▶ _Passage given_
--- begin ---

The Warrior-Scholar Project coordinates immersive academic preparation courses for enlisted military veterans of any skill level at America’s top universities. The program is designed to help military veterans develop and rediscover the skills and confidence necessary to successfully complete four-year undergraduate degrees. Because veterans are non-traditional students with unique experiences distinguishing them from their college peers, WSP also uses the boot camps to help prepare participants for the emotional and cultural adaptations required to succeed in a higher education setting.
“We are proud to host a Warrior-Scholar Project Academic boot camp at Syracuse University for the 2017 year,” says Sidney Ellington, executive director of WSP. “The program at Syracuse will tap into the immense potential of post-9/11 veterans and reduce obstacles to success, addressing veterans’ misperceptions about college and building their confidence through an intense academic reorientation.”
WSP launched its first program at Yale University in 2012 with nine participants. Since then, WSP has expanded to encompass 12 top schools, including Syracuse University, and is on track to host more than 200 veterans at boot camps across the country in 2017. In addition to Syracuse University, WSP graduates have gone on to enroll at top schools including Yale, Harvard and Georgetown universities.
“Stepping onto a college campus is intimidating for anyone, and can be even more so for active or veteran service members,” says Mike Haynie, vice chancellor and executive director of the Institute for Veterans and Military Families at Syracuse University. “The important role the Warrior-Scholar Project plays in engaging these military members with universities around the U.S. is vital to their future career success. We are proud to be a part of that work, and we look forward to hosting this year’s participants this summer to share our educational experience with them.”
Each WSP boot camp is run by a team of student veterans, and taught by university professors and graduate students. An intensive syllabus composed of both classic and modern scholarly works guides participants as they learn how to frame their ideas in an academic context, think critically and formulate scholarly arguments. Participants not only learn the subject-matter material; they learn how to learn.

--- end ---

Stored items:
--- begin ---

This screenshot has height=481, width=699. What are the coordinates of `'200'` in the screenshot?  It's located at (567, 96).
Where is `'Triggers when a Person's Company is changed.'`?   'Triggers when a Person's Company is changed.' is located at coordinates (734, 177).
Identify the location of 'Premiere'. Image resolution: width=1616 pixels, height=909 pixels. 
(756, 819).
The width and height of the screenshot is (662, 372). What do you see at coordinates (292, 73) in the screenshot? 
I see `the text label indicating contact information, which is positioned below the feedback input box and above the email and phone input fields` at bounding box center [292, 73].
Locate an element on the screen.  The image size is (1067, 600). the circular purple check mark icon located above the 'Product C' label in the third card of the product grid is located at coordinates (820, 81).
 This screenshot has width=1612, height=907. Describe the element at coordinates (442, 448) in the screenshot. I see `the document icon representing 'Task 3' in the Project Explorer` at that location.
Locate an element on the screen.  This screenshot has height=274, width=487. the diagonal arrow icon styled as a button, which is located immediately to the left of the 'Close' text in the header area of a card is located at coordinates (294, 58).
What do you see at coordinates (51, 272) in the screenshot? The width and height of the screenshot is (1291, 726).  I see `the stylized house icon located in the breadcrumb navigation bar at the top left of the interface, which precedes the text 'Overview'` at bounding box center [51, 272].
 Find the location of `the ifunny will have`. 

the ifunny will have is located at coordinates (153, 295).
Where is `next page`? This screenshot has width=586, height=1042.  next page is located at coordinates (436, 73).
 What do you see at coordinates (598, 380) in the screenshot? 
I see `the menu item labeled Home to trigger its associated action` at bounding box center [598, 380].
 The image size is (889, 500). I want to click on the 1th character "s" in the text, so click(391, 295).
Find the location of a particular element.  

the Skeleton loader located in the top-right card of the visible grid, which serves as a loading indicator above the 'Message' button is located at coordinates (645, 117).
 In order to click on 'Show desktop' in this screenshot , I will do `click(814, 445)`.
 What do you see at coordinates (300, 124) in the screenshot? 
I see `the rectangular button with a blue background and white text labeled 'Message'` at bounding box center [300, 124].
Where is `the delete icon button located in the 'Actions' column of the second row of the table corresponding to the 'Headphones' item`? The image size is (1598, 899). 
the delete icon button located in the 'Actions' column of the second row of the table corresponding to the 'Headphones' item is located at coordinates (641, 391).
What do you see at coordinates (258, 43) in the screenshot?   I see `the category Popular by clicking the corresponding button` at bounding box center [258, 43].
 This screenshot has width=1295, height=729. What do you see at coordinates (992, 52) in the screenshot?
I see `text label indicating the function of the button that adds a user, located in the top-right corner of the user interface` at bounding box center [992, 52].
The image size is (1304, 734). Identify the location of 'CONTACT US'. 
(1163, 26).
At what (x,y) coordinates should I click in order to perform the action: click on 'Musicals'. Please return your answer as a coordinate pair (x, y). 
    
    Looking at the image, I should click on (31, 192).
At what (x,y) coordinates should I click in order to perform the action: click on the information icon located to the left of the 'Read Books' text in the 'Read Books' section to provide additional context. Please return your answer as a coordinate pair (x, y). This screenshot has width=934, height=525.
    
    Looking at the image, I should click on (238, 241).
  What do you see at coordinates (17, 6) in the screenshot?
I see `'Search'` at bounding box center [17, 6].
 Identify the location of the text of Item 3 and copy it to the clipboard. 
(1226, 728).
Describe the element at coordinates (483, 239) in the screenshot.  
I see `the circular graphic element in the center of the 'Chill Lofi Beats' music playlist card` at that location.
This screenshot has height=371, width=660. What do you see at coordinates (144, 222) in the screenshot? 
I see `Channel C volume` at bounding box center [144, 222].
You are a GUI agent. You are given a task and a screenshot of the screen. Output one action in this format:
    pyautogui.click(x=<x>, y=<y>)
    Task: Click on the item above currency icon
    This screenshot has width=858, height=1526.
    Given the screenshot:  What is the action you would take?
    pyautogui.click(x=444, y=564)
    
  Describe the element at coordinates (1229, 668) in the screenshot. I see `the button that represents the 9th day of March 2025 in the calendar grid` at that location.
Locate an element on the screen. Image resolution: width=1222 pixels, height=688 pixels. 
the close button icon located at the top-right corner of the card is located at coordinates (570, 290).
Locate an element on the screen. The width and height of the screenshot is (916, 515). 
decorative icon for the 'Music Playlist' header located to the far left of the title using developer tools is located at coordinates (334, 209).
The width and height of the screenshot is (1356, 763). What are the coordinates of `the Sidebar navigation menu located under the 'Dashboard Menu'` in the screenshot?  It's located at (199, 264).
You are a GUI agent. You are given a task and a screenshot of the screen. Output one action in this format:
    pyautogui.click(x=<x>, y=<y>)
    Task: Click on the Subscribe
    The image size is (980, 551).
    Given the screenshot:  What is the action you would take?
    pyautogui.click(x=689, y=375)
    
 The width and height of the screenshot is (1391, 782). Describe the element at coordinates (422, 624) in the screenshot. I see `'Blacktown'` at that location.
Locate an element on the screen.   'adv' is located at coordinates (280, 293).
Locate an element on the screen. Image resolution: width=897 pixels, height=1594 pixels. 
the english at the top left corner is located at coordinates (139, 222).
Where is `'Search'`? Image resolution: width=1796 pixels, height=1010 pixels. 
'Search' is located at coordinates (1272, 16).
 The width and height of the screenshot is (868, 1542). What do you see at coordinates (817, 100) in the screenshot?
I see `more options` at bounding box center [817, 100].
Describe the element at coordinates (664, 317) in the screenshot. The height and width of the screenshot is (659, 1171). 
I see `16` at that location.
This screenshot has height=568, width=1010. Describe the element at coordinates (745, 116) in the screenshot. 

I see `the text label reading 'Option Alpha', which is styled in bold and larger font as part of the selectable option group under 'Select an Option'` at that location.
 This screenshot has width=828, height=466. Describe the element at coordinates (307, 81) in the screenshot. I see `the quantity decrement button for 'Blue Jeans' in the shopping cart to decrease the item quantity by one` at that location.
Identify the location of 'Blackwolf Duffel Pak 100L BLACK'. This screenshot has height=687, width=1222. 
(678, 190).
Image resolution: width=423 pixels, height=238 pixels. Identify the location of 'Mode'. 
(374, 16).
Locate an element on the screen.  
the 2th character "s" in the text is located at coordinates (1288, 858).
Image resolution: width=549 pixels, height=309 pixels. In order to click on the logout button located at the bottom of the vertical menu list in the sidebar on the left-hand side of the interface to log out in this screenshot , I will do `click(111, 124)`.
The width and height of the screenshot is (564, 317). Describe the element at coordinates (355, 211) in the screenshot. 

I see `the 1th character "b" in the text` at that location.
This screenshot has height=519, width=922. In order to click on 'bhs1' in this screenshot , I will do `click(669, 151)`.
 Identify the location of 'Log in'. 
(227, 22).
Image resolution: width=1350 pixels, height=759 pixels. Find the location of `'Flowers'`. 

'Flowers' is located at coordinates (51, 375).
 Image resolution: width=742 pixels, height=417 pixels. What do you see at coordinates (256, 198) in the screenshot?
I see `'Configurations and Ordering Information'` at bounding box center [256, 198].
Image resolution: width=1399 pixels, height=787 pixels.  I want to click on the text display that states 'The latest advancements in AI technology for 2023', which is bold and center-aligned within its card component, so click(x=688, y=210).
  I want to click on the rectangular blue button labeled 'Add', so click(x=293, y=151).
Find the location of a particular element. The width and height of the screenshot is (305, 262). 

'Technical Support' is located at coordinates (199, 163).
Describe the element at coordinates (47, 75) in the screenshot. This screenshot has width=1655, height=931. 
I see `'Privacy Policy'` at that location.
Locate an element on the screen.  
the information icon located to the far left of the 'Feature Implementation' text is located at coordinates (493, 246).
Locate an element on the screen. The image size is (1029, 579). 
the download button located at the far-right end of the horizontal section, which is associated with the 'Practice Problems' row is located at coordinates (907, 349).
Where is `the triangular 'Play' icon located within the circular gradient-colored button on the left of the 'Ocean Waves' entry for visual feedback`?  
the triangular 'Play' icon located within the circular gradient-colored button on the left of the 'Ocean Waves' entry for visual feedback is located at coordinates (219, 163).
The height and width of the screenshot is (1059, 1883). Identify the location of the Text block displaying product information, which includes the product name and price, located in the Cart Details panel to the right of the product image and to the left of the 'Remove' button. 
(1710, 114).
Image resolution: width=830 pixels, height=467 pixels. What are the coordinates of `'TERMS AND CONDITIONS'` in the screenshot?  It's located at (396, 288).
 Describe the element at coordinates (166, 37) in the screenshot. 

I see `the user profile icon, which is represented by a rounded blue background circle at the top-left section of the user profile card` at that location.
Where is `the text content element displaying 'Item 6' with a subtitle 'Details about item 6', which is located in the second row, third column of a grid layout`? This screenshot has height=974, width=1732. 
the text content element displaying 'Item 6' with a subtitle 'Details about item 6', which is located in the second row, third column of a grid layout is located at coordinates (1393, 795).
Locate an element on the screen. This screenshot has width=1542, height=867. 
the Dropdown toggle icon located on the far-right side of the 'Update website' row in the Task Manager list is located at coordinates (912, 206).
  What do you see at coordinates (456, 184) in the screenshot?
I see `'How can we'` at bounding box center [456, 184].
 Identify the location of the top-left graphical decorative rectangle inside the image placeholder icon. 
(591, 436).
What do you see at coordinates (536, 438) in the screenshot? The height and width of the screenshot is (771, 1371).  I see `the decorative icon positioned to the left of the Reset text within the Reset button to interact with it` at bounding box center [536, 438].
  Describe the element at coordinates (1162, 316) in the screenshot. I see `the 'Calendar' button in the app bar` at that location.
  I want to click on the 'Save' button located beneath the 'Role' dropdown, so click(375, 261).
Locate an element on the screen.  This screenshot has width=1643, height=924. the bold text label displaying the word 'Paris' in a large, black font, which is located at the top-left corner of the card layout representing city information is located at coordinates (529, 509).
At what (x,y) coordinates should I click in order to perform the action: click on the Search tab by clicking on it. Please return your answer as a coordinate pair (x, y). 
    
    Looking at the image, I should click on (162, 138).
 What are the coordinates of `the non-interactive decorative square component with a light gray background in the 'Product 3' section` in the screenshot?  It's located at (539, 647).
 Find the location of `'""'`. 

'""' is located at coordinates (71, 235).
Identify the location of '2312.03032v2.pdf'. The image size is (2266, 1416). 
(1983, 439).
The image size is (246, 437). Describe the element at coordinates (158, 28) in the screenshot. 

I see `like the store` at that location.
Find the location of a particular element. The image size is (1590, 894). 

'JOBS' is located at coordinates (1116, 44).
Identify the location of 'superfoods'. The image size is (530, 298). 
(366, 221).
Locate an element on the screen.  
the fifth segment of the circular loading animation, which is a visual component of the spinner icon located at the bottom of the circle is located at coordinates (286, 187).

--- end ---

▶ _Task list_
1: Reproduce word for word the part of the Warrior-Scholar Project passage from "Each WSP boot" to "how to learn.".
2: In one to three sentences, explain why the Warrior-Scholar Project passage says the boot camps also prepare participants for emotional and cultural adaptations.

▶ _Results of the exercise_
1:
Each WSP boot camp is run by a team of student veterans, and taught by university professors and graduate students. An intensive syllabus composed of both classic and modern scholarly works guides participants as they learn how to frame their ideas in an academic context, think critically and formulate scholarly arguments. Participants not only learn the subject-matter material; they learn how to learn.

2: Veterans are non-traditional students whose unique experiences set them apart from their college peers. So the boot camps also prepare them for the emotional and cultural adaptations needed to succeed in higher education.